Selected passage:
Junk data: why we still have no idea what the DfT’s most popular websites are

A couple of stories in the Telegraph and Daily Mail this week have hailed data released by the Department for Transport about the websites visited most often by workers at their department.

But if you look a little more closely at the raw data, it quickly becomes clear that these figures are being badly misrepresented by the newspapers involved. There’s a very important note on the last page of the data PDF (fascinatingly, missing from the Mail’s repost). It says:

Note : “number of hits” includes multiple components (e.g. text, images, videos), each of which are counted.

The difference between page views, visits and hits in web analytics is fairly important. Page views is the number of individual pages on a site that have been viewed; visits is the number of separate browsing sessions that have occurred. And hits is the number of individual files that are requested by the browser.

An individual page view can include dozens, or even hundreds, of hits. A single page view of the Telegraph front page, for instance, includes at least 18 hits just in the header of the page alone. That’s before we get to any images or ads. There are about another 40 image files called. It’s fair to suggest you could rack up the hits very quickly on most news websites – whereas very simple, single-purpose sites might register 10 or fewer per pageview.

Stored data:

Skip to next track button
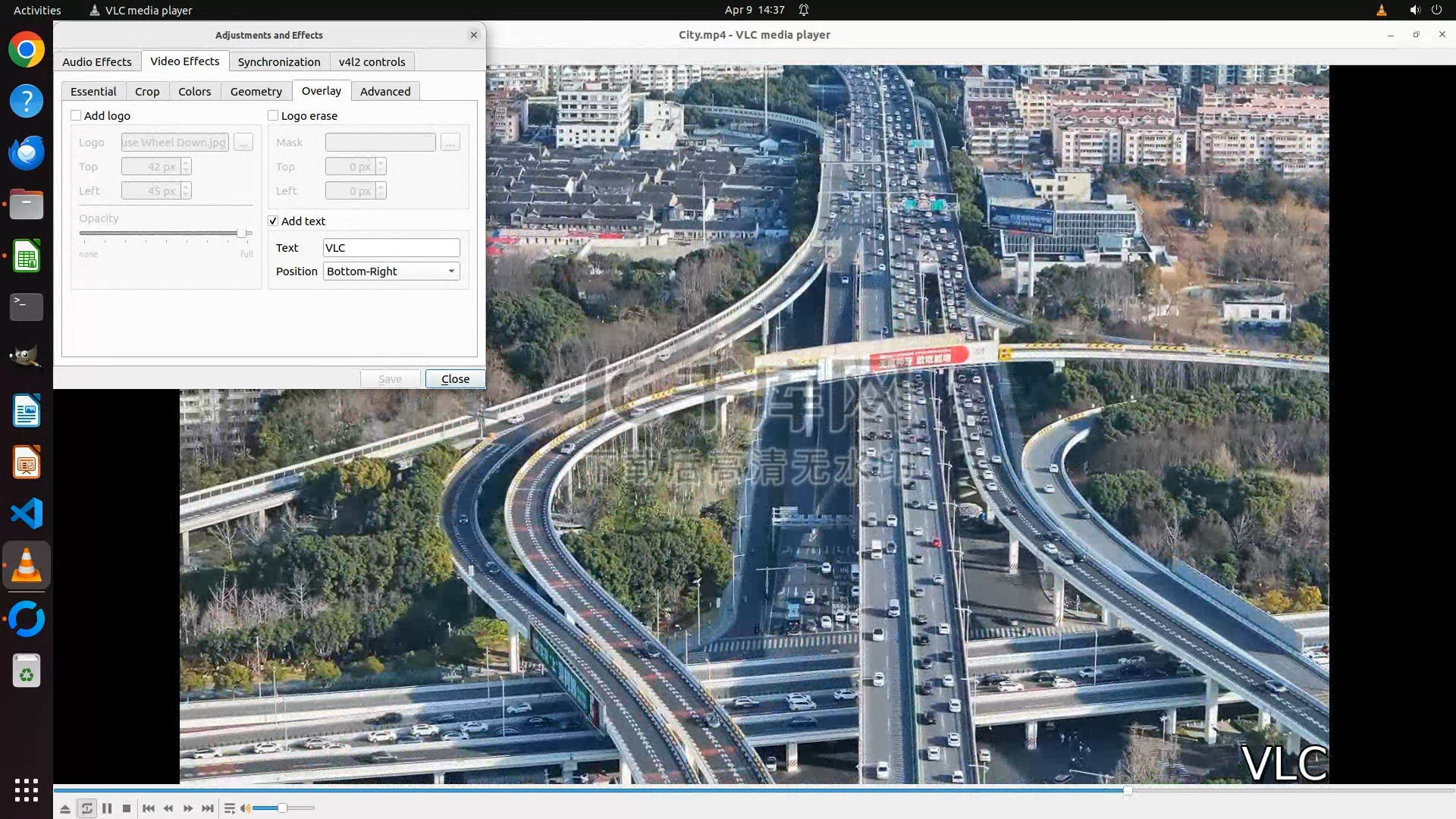Viewport: 1456px width, 819px height. point(208,808)
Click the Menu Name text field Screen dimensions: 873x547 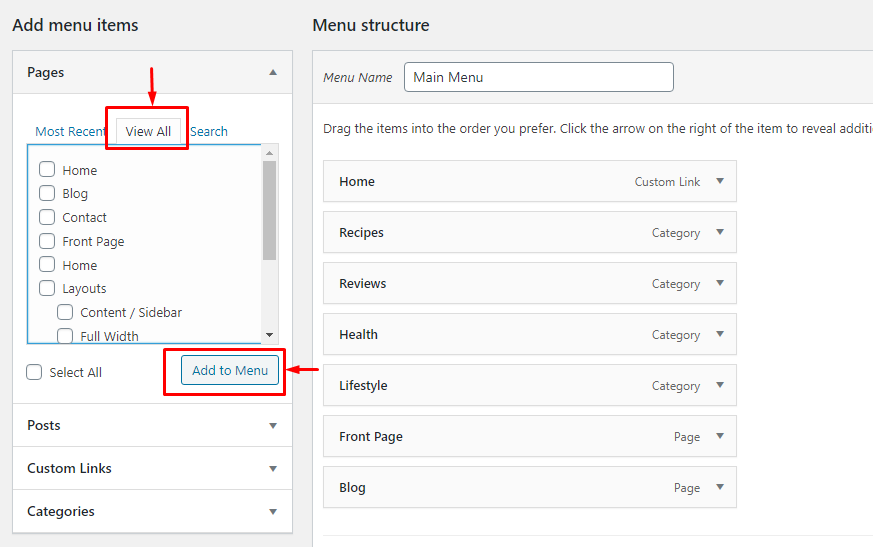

Exercise:
According to the article on the Department for Transport's website data, how many hits does the header alone of the Telegraph front page generate in a single page view?

Problem solution:
At least 18 hits.